Importantly, the study did not assess the costs of brachytherapy, which is billed to Medicare at a higher rate, according to Dr. Gralow.
Study Details
Investigators analyzed Medicare data, identifying women aged 67 years or older who had an early invasive breast cancer diagnosis between 2000 and 2007 and underwent lumpectomy followed by some type of radiation therapy. Using claims data, they compared outcomes between 123,244 women who received whole-breast irradiation and 7,291 who received brachytherapy (about three-fourths of whom had single-entry catheter–based brachytherapy, codes suggested).
The patients were 75 years old, on average. About 76% had some type of axillary surgery. Only a minority received chemotherapy (14%) and had axillary node involvement (12%). Their median follow-up was 3.8 years.
Analysis of temporal trends showed that use of brachytherapy increased significantly and sharply over time. It was used in less than 1% of patients overall in 2000 but in 13% by 2007.
Patients in the brachytherapy group had a significant doubling of the rate of mastectomy at 5 years relative to their counterparts in the whole-breast irradiation group (4% vs 2%). The difference persisted in multivariate analysis (HR = 2.22) and was similar regardless of the broad type of brachytherapy.

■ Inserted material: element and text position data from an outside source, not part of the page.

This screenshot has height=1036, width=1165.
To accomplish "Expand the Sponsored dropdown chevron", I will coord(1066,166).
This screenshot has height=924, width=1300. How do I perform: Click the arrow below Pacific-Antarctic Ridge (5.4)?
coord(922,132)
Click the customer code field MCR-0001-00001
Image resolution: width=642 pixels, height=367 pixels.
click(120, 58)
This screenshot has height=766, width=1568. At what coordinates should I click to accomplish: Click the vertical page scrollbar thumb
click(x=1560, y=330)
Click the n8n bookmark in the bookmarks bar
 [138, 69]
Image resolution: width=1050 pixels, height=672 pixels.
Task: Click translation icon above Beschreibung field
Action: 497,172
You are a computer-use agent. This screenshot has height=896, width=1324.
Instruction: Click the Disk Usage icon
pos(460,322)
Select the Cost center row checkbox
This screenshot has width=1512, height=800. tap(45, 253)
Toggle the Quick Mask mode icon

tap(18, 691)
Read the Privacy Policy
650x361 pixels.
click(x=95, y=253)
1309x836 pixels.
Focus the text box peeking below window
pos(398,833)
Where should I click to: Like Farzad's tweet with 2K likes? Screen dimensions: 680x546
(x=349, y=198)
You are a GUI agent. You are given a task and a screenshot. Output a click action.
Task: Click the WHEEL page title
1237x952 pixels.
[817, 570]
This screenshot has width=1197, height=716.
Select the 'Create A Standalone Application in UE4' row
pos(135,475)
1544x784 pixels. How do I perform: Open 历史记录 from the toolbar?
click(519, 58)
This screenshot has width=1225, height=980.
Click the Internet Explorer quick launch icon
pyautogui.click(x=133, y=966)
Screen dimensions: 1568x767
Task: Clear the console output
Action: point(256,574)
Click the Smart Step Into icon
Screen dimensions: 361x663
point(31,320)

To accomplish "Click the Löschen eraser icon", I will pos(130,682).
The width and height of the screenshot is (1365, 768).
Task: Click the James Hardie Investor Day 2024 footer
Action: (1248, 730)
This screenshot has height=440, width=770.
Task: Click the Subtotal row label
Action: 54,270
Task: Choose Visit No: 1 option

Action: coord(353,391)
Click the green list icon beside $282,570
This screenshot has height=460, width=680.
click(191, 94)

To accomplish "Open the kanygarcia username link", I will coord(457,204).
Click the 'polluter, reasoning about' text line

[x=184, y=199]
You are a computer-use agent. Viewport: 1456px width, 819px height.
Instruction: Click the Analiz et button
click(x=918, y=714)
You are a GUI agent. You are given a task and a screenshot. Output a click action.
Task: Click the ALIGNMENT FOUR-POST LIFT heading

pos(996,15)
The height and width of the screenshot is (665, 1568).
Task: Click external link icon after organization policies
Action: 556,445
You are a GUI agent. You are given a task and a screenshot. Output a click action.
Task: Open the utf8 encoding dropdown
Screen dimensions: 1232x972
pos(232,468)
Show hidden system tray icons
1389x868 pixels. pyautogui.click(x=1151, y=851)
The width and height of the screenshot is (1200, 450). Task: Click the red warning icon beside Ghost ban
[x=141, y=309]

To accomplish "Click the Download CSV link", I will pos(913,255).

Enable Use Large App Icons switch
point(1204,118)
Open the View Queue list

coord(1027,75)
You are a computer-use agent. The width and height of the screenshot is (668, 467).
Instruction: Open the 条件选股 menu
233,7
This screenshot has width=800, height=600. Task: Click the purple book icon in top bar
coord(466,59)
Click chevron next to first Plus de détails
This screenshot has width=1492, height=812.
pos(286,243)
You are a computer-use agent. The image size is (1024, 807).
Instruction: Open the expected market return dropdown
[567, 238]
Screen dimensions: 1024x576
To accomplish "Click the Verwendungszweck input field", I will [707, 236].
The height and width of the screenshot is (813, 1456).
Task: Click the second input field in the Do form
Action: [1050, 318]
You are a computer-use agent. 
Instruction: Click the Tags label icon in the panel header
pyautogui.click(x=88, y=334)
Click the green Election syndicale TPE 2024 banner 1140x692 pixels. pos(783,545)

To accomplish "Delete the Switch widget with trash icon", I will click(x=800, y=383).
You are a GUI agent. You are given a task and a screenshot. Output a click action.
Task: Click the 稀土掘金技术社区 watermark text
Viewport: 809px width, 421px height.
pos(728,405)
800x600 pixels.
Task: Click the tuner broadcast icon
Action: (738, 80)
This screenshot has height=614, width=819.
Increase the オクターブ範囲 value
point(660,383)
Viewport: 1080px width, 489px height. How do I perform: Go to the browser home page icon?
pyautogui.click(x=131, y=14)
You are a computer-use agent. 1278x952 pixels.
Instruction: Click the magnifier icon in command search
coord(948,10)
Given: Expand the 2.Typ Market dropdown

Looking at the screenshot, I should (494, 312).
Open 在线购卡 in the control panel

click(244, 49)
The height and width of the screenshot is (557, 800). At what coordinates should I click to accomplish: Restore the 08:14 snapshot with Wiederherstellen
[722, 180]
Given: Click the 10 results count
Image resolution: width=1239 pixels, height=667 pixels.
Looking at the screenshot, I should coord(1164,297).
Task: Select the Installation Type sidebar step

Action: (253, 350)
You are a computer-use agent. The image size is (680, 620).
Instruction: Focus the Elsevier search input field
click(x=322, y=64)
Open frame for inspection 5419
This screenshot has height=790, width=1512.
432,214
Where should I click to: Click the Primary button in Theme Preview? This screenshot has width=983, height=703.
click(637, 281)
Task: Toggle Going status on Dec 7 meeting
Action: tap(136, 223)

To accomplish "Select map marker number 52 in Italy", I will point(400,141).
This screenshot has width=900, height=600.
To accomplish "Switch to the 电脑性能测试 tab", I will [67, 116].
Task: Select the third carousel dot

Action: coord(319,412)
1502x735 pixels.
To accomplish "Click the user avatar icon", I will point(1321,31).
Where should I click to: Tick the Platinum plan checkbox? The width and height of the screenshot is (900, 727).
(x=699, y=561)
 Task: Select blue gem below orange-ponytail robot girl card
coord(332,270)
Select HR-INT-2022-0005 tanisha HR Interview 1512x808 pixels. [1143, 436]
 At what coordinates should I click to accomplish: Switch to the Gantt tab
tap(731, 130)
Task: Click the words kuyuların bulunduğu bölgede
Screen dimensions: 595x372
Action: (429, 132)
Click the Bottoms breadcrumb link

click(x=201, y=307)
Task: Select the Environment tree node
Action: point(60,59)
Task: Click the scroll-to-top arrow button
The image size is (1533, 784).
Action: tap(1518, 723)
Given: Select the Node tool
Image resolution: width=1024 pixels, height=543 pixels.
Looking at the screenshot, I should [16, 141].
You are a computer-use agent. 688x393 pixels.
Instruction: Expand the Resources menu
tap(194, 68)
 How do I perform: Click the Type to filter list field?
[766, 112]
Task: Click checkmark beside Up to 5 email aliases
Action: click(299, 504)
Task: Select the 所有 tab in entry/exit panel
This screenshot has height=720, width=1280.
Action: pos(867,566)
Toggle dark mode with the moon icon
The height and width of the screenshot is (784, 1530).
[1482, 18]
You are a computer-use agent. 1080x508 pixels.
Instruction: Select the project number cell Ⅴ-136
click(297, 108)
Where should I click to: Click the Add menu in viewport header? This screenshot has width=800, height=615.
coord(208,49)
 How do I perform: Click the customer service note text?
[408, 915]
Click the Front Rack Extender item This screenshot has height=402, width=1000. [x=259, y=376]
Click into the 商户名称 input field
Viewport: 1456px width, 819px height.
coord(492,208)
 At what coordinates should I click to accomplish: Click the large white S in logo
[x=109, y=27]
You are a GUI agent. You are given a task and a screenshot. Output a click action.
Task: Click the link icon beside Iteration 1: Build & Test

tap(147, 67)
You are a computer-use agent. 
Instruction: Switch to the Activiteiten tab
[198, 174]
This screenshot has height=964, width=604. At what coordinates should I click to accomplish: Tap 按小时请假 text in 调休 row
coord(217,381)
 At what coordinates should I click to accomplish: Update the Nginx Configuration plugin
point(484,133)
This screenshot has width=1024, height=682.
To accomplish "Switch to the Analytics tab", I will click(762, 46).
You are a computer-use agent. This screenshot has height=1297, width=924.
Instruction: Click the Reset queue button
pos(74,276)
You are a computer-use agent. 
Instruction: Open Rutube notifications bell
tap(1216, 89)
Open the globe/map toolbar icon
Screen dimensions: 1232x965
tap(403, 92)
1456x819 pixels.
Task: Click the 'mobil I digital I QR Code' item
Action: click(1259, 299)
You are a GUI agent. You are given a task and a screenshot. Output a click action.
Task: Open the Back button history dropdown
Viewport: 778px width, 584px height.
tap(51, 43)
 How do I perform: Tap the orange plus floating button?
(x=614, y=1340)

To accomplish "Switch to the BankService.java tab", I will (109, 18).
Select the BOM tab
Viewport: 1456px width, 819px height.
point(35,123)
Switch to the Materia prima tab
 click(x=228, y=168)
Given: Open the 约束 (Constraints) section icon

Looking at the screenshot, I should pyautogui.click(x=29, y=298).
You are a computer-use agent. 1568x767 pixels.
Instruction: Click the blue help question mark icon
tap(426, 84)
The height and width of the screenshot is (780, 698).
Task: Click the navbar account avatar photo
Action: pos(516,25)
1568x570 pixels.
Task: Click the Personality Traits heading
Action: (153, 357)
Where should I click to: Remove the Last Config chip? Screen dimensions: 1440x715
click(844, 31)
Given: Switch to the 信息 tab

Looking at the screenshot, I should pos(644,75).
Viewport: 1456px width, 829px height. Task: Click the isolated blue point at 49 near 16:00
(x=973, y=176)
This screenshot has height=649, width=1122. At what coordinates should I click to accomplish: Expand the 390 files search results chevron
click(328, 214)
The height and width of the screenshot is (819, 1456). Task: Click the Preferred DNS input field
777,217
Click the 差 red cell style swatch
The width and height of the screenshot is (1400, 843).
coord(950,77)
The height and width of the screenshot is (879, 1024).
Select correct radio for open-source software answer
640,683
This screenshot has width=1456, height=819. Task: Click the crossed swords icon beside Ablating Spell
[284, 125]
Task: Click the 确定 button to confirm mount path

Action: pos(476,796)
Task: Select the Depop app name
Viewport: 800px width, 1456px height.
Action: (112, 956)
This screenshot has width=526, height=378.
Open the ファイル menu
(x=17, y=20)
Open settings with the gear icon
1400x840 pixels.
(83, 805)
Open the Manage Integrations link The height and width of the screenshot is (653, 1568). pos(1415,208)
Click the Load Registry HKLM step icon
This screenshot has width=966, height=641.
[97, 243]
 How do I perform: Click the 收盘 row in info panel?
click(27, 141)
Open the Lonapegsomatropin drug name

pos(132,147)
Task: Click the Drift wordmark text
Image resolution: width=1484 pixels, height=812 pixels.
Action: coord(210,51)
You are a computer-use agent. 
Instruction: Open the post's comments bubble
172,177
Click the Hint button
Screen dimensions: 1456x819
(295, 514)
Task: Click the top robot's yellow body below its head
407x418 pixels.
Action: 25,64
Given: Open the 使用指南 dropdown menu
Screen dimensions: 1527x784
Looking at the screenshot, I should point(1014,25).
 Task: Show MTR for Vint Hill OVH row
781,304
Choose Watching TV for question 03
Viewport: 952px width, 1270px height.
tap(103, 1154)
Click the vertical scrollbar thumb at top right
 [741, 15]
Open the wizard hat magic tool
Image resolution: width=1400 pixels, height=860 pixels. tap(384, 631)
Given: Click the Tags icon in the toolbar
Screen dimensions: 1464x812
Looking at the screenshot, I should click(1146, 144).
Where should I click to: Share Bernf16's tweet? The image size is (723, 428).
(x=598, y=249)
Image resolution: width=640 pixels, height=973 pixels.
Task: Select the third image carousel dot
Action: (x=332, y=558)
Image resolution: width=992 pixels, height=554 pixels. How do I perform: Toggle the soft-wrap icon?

“It’s very plausible to think that the majority of these mastectomies were done for recurrence,” Dr. Smith commented. “The most intuitive explanation is that some patients who are treated with brachytherapy had residual tumor cells in the breast that were outside the confines of the target volume for brachytherapy.”
Other Key Results
The difference between groups was greater in patients who had had axillary lymph node involvement (HR = 4.69) than in those who had not (HR = 2.06). Overall survival, another measure of effectiveness, did not differ between groups.
Patients had significantly higher 1-year rates of postoperative complications after brachytherapy than after whole-breast irradiation, in terms of both infections and other complications.
The brachytherapy group also had significantly higher 5-year cumulative rates of certain postradiation complications. The whole-breast irradiation group had a significantly higher rate of radiation. ■
Disclosure: Dr. Smith has received research funding from Varian Medical Systems, but that funding was not used for any part of this study, which was funded by a grant from the Department of Defense and by institutional sources. Drs. Gralow and Pierce reported no potential conflicts of interest.
Reference
1. Smith GL, Xu Y, Buchholz TA, et al: Partial breast brachytherapy is associated with inferior effectiveness and increased toxicity compared with whole breast irradiation in older patients. San Antonio Breast Cancer Symposium. Abstract S2-1. Presented December 7, 2011.